On the note of artists, I always wondered why so many artists don't use a proper gallery/portfolio in addition to social media. This could be a general art-sharing platform, one of the many niche- or fandom-specific gallery sites, or their own website. Get the audience and reach through social media, but link back to a portfolio with the originals for those who care.
X really sucks in it's current state, but it's where the things I'm interested in happen or are discussed first (eg AI state of the art, bootstrappers). There's a bunch of tech people I follow who aren't on BlueSky, Threads, etc.

Interestingly, when I glance at my Bluesky feed once a month or so, it's a lot of complaining about everything. I think I hear more about Elon on Bluesky than I do X. And yeah, I follow reasonably high-value people.
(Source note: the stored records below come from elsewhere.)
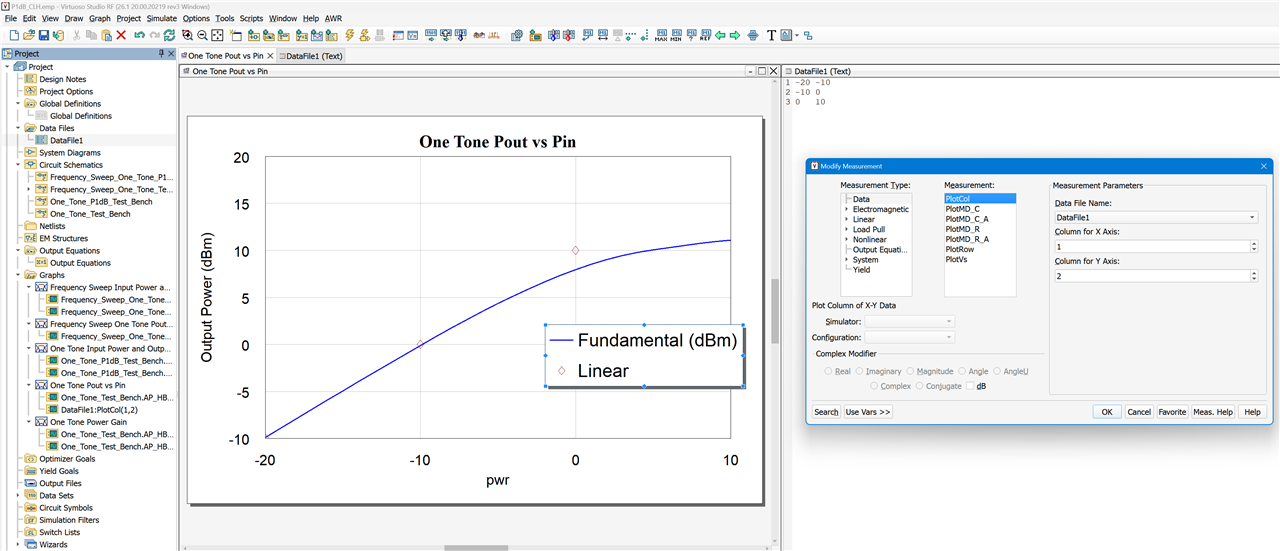Click the Meas. Help button
The width and height of the screenshot is (1280, 551).
click(x=1213, y=412)
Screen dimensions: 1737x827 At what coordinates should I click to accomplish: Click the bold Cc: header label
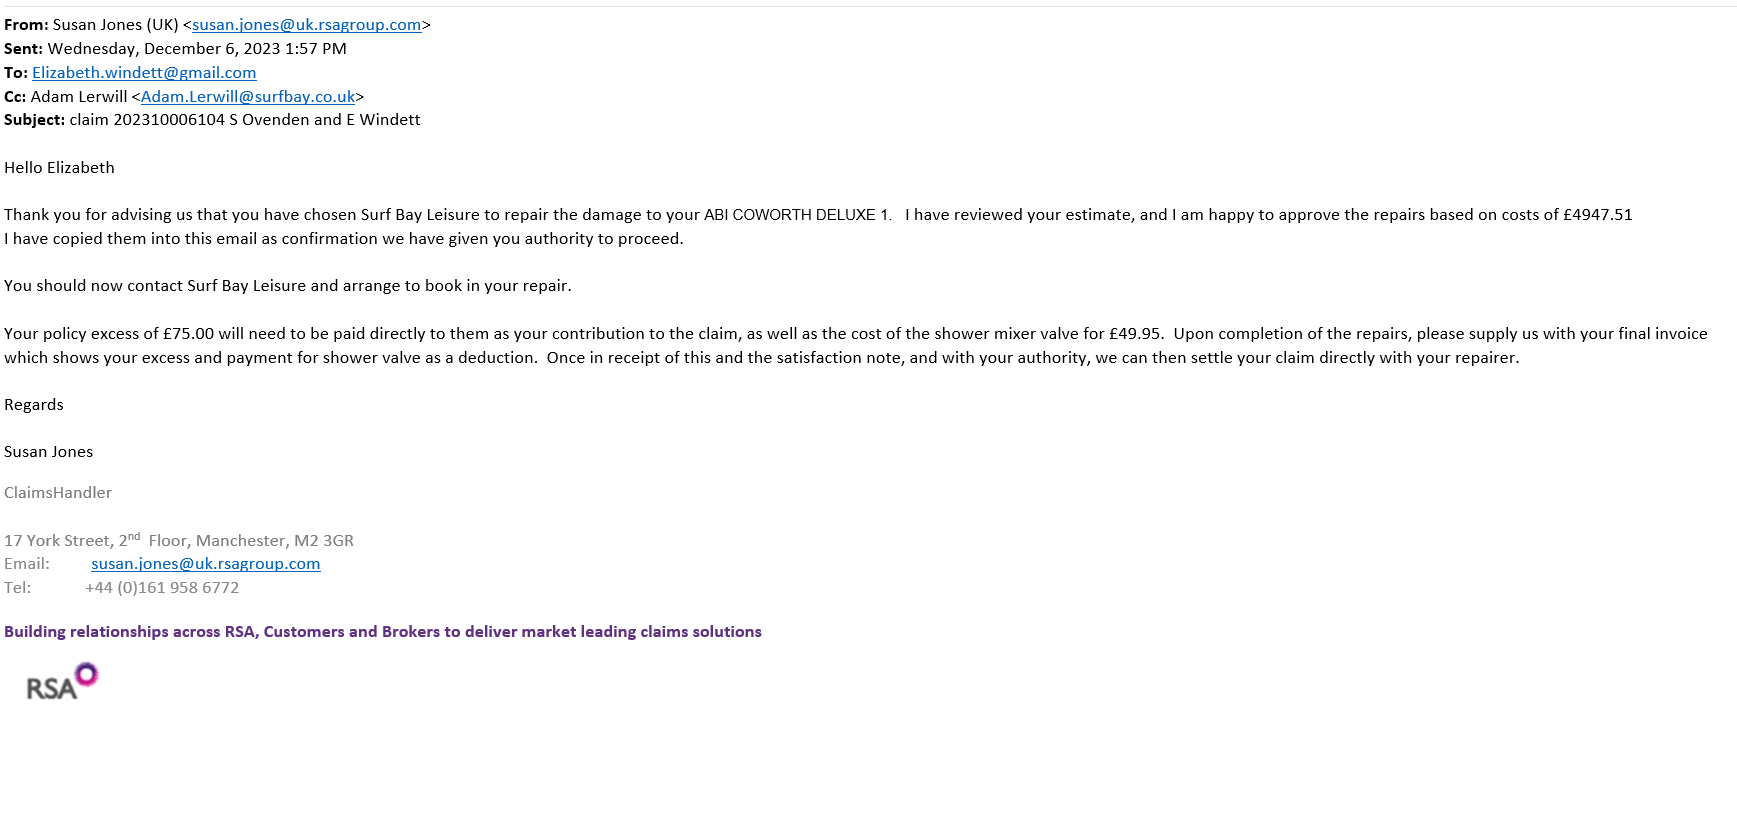click(15, 97)
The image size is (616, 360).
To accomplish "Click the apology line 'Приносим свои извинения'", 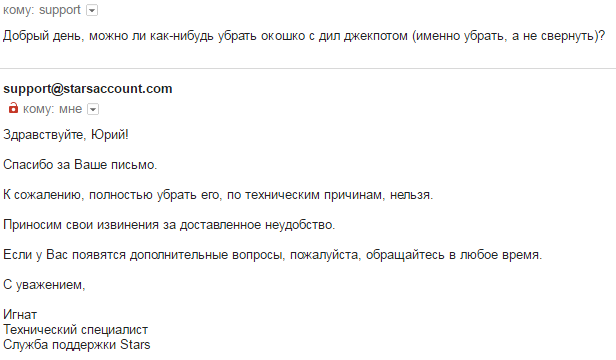I will (169, 225).
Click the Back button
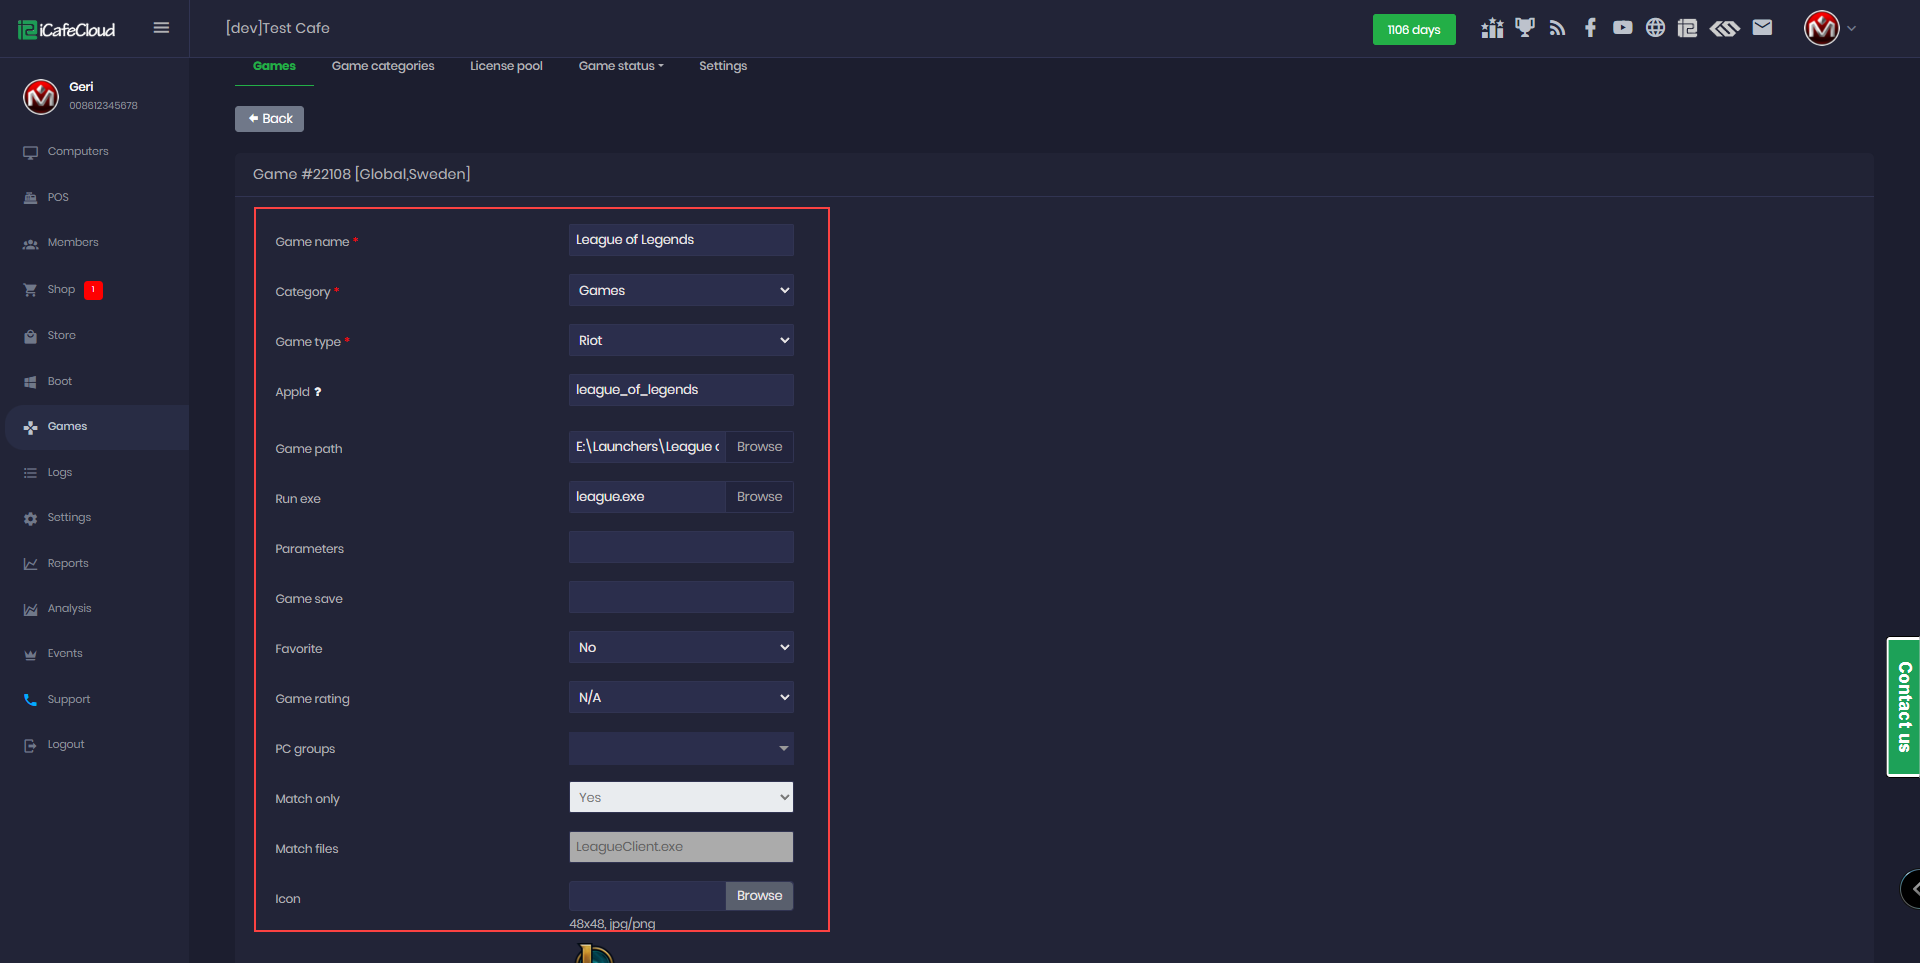This screenshot has width=1920, height=963. pos(269,119)

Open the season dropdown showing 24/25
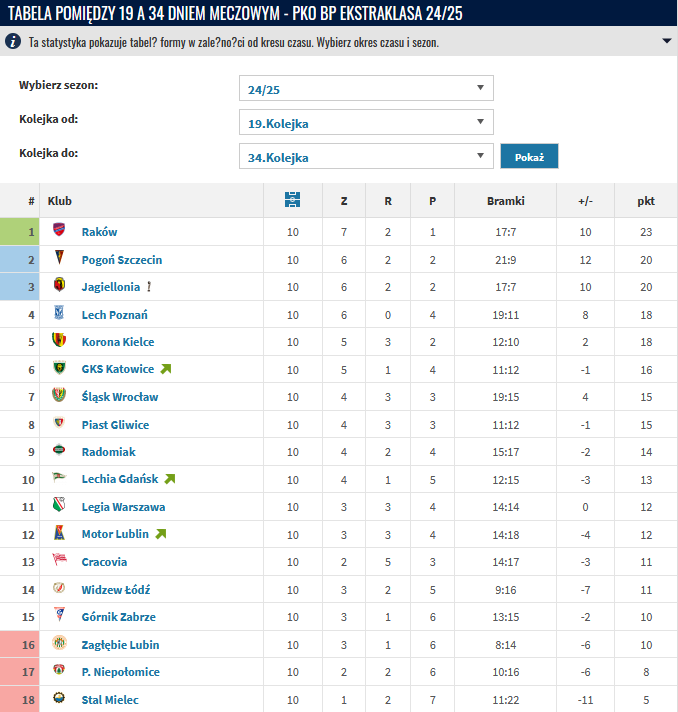[366, 89]
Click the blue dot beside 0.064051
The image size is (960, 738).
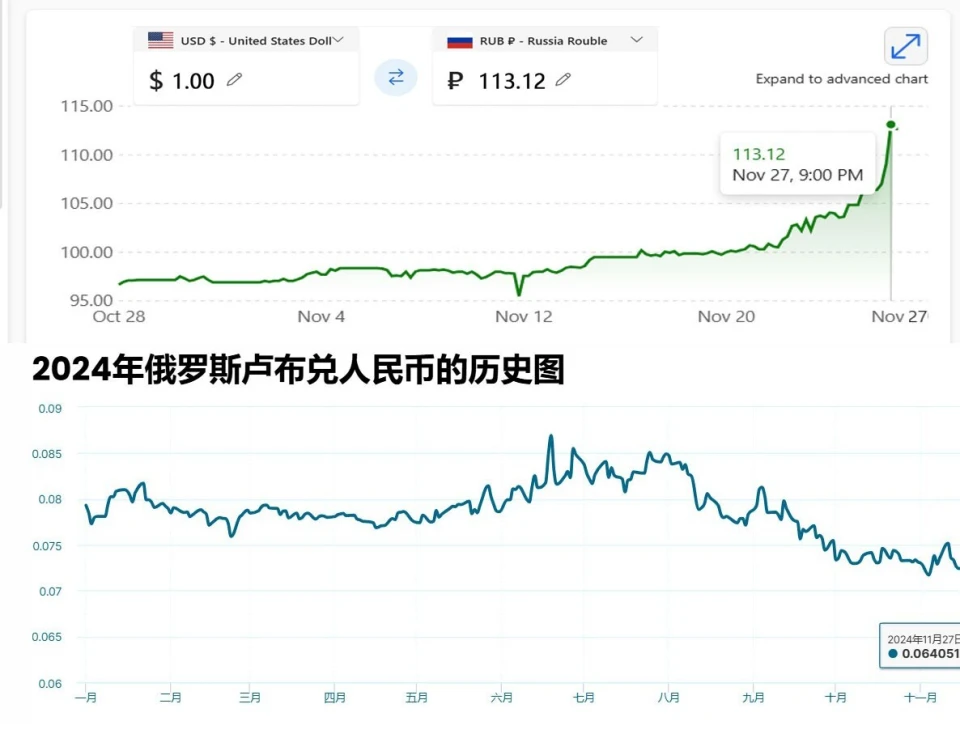(x=893, y=654)
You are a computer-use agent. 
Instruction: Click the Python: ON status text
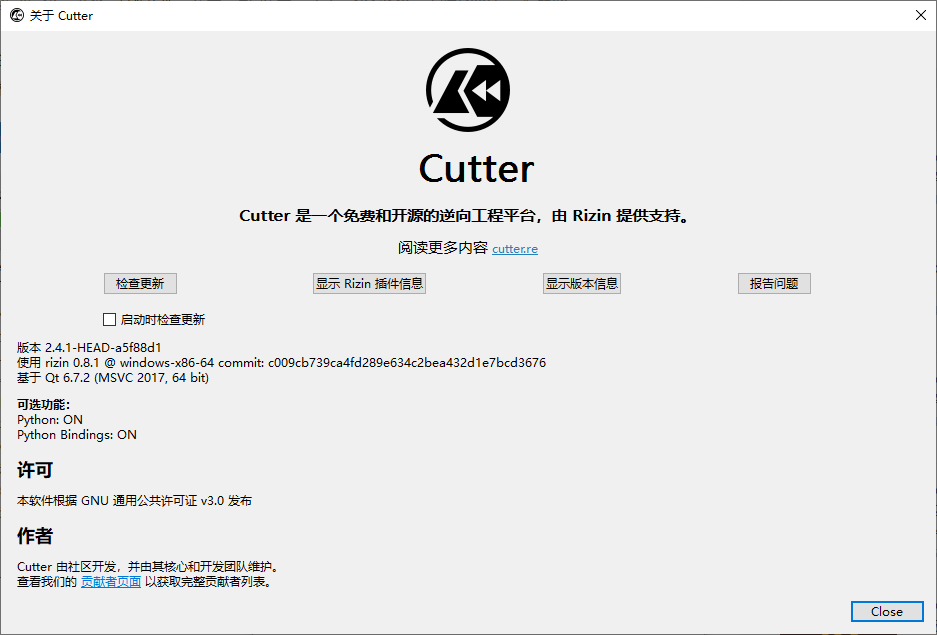click(50, 420)
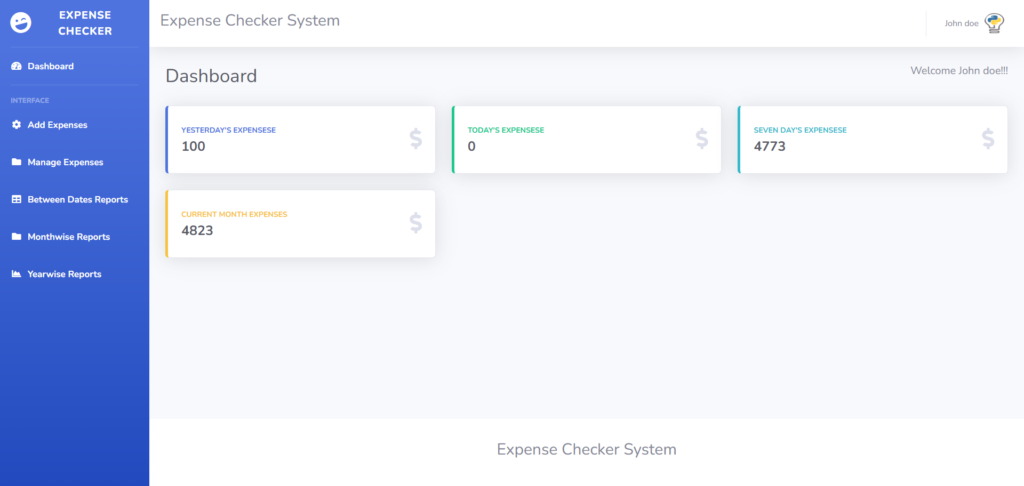Click the Yearwise Reports chart icon
The image size is (1024, 486).
click(16, 274)

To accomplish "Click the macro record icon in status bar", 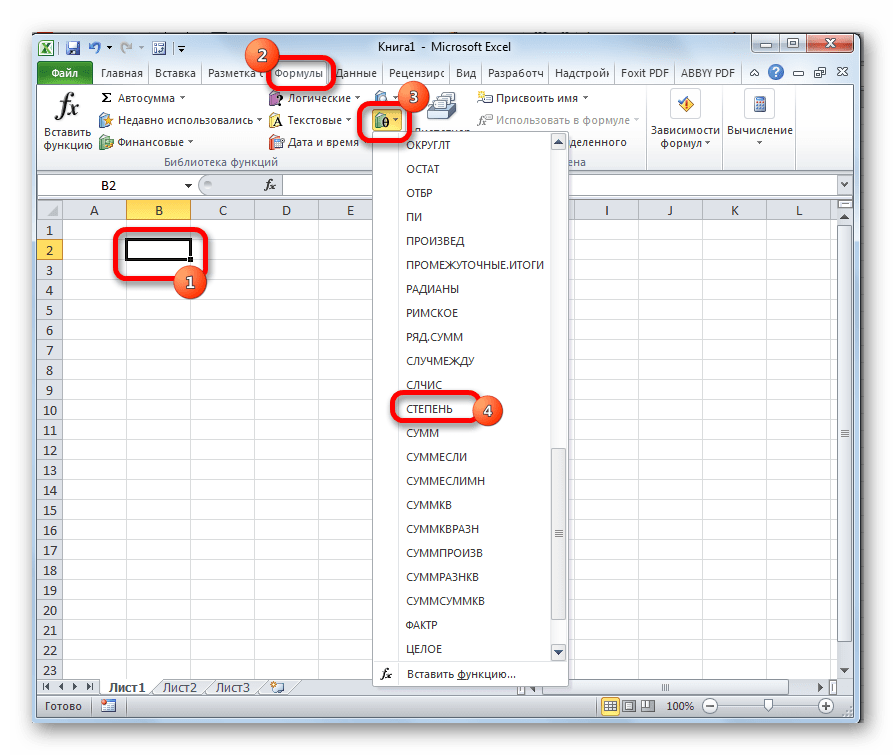I will (x=108, y=706).
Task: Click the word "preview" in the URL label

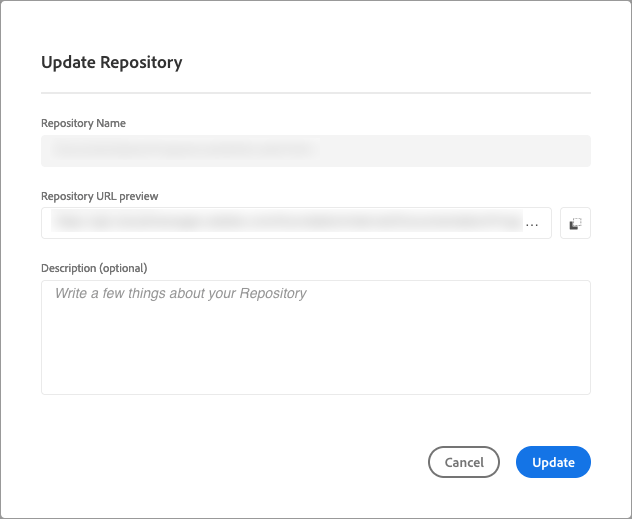Action: click(138, 196)
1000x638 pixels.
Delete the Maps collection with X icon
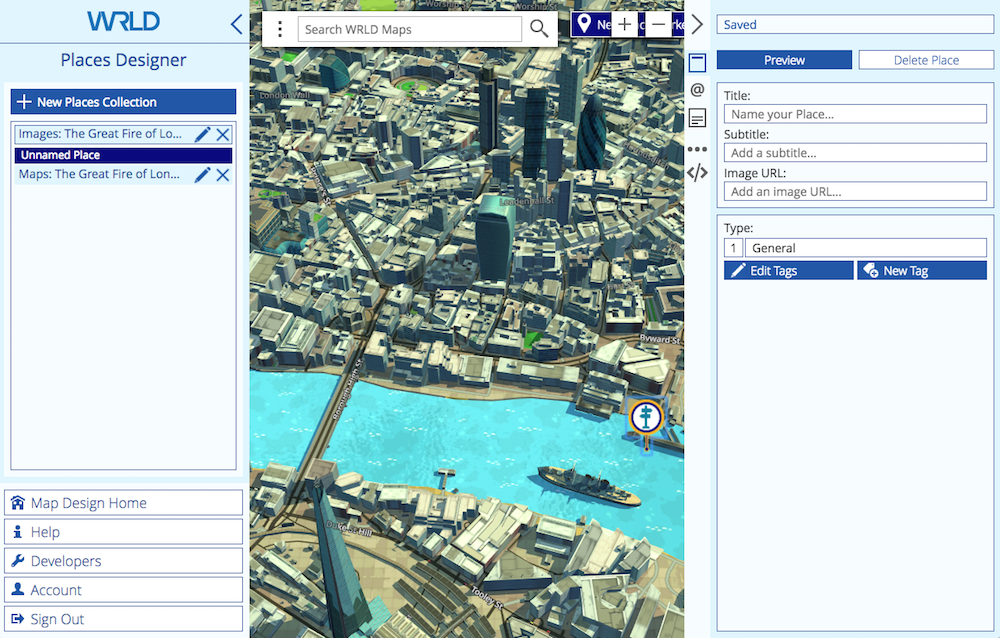click(x=223, y=175)
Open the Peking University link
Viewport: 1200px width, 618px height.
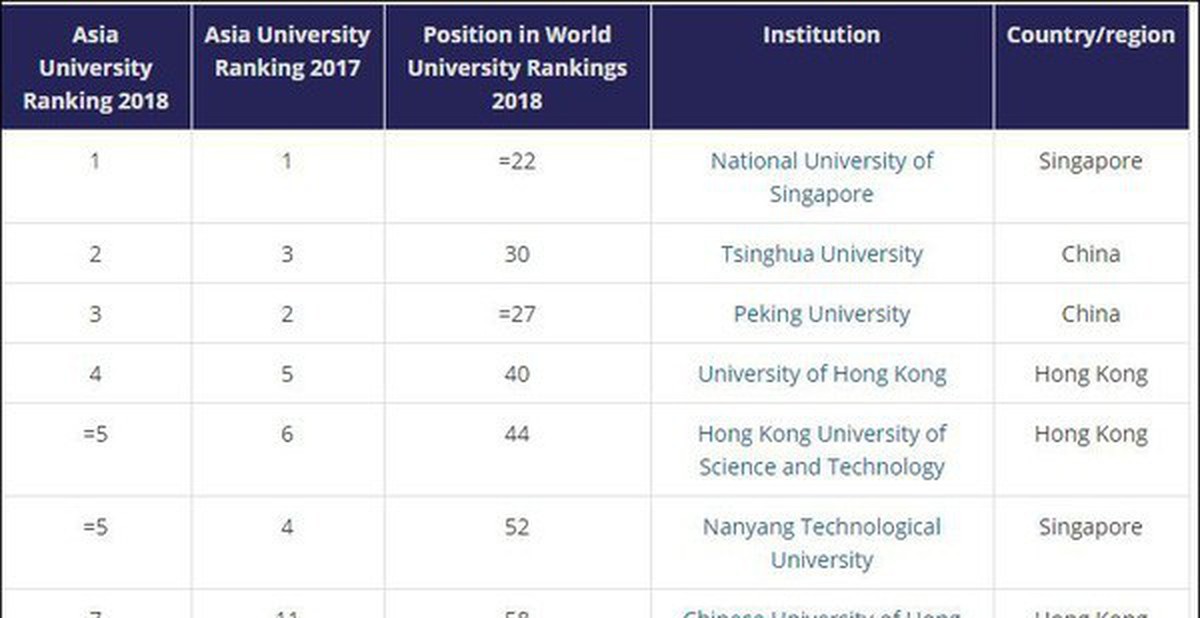click(x=822, y=314)
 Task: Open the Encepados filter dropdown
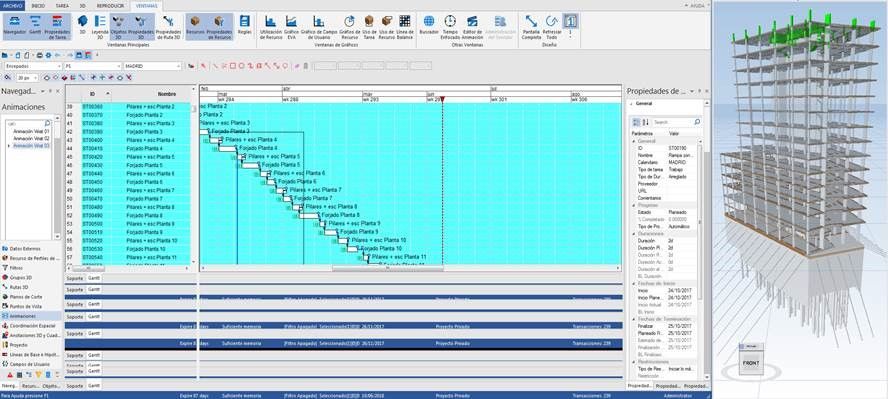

That said, I keep some sort of X exit plan in place, and I look at it a lot less than before. When the signal vs noise value shifts, I'll be done, but I'm not quite there yet.

It's surprising that any serious organization used it at all. It was never a good place to spend your time really.

It's sad that the science community is just moving to another walled garden rather than spawning its own network of federated ActivityPub services (eg: mastodon).

Bluesky seems to be based on an open protocol (AT Protocol), but how actually interoperable is that ? I can't find a list of non-bluesky AT protocol servers that can interoperate with Bluesky.

Back in the 90s, every University had its own mailserver, USENET server, etc. These offered authentication to any user in the University, and each was federated with other institutions and the internet as a whole.

I'm surprised Universities haven't set up a federated network of ActivityPub servers, with each University hosting its faculty and student accounts on its server. The signal-to-noise ratio of a University-only network would be amazing.

> The signal-to-noise ratio of a University-only network would be amazing

Ha; no. It would be students self-censoring to avoid anything that could draw a universities' ire... while they meet up on Discord to share their actual thoughts, cheating techniques, personal feelings, and date nights. It would be University LinkedIn.

It was a good place to get messages out quickly - if I wanted to know that my cable company knew the internet was down, either from their direct acknowledgement or people sending messages to them, I went there. But now that I need an account to even see the comments or posts it's impractical to use.
No true scotsman's fallacy - no serious person would use X; if you use X you aren't serious.
I don't agree. There are still serious organizations and people using Twitter. I believe that to be true. I'm just surprised they haven't moved.

For example there are emergency systems or local governments that announce information on Twitter. These feel like serious organizations to me. At minimum I feel like they should be in multiple places and not just Twitter.

Ultimately Twitter is timely and has almost universal mindshare.

A few weeks ago when there was the pacific earthquake, I had family who were very close to a danger zone vacationing. Google was not sufficient for finding good local timely info as an outsider but twitter was.

I would never even think to check BlueSky or Mastodon, and my family will never have heard of them.

Things have to be posted in those other places for your regular person to have a chance of hearing about them eventually. If everyone waits for some adoption threshold to support something then it will never reach that threshold.
This makes no sense, the comment obviously implies that there are in fact serious orgs using twitter
The question that motivated the comment obviously implies that this is unbelievable for undisclosed reasons (related to its "current state.") Smarter to argue with the premise than the fluff.